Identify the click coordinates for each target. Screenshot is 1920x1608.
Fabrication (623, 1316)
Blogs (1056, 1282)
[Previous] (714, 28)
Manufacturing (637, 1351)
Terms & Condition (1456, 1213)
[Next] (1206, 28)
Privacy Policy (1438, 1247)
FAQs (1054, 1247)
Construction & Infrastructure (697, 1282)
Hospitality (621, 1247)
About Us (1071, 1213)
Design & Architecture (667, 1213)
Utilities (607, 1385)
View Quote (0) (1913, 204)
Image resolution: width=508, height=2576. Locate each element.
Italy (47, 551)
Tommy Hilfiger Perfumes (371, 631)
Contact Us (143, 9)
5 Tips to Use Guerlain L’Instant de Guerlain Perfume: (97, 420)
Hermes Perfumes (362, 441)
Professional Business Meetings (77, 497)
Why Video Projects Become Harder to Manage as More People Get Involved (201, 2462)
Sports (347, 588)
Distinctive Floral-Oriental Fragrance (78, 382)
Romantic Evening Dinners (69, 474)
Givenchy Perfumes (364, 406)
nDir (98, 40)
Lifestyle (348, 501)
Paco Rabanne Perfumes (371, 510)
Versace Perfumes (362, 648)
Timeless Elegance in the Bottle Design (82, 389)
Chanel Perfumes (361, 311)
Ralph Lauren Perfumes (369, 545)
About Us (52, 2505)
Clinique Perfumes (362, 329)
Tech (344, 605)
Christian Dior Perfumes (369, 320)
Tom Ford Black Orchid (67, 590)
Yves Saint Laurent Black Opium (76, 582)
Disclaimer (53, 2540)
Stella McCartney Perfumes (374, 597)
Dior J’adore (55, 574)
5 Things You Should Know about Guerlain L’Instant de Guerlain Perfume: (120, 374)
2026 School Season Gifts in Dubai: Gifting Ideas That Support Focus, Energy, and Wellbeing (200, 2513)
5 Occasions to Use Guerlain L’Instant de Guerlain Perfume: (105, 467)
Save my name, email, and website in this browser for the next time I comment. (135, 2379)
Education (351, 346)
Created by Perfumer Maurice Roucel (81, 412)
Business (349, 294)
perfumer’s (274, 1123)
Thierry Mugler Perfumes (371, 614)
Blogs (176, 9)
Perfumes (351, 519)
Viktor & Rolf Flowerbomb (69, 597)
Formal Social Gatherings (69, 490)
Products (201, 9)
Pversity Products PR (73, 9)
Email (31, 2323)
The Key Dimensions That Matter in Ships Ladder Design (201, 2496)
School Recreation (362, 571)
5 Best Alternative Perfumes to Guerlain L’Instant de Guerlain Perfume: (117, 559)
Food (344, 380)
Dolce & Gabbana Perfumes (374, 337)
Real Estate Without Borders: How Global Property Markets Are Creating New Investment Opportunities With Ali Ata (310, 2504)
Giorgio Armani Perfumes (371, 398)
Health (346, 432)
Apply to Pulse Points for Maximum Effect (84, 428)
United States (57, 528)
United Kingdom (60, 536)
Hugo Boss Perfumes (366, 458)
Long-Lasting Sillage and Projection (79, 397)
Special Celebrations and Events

────

Filter this listing and copy only the lines holding the word "Black".

Tom Ford Black Orchid (67, 590)
Yves Saint Laurent Black Opium (76, 582)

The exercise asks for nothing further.